(Your task) Filter on the word "will": copy each matching line from the listing below.

(Materials provided)
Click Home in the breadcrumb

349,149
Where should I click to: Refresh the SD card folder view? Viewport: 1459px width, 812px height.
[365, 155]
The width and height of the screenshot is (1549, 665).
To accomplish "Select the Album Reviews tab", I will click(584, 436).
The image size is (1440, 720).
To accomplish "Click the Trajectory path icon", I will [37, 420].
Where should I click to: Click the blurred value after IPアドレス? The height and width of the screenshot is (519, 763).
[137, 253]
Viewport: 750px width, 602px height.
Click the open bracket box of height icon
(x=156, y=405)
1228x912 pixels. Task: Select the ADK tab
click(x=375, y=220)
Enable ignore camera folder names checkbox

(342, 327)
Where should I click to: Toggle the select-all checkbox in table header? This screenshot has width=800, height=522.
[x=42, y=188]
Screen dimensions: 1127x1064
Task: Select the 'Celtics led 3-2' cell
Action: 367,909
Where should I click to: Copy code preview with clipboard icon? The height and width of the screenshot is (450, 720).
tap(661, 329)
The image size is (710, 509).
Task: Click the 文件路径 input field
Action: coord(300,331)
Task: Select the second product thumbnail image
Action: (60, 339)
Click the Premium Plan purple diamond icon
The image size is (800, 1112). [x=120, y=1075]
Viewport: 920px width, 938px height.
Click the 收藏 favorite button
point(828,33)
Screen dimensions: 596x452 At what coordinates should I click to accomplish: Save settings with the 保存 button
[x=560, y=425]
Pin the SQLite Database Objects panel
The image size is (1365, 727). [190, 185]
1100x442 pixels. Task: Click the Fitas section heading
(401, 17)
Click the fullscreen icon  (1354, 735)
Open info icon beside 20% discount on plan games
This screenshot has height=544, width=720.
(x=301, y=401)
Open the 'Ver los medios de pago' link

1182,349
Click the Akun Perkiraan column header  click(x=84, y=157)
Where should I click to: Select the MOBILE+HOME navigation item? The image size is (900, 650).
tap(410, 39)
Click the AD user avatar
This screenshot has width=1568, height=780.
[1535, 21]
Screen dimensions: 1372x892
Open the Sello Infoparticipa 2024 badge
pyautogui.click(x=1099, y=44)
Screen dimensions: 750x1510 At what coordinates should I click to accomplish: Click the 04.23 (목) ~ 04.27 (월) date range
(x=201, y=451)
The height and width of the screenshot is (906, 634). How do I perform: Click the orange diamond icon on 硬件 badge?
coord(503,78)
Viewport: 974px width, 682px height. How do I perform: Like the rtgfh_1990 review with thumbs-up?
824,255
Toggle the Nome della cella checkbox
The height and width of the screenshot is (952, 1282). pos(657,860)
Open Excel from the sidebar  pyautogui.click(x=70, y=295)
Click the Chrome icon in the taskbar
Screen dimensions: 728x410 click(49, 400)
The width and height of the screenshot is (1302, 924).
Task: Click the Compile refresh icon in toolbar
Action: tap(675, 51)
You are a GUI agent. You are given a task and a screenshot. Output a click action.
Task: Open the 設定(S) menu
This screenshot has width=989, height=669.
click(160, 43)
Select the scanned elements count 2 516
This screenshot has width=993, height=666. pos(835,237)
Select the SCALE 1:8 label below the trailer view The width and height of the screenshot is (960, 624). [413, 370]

(Result of the task)
To accomplish "Select the Album Reviews tab", I will click(584, 436).
To accomplish "Click the Trajectory path icon", I will [37, 420].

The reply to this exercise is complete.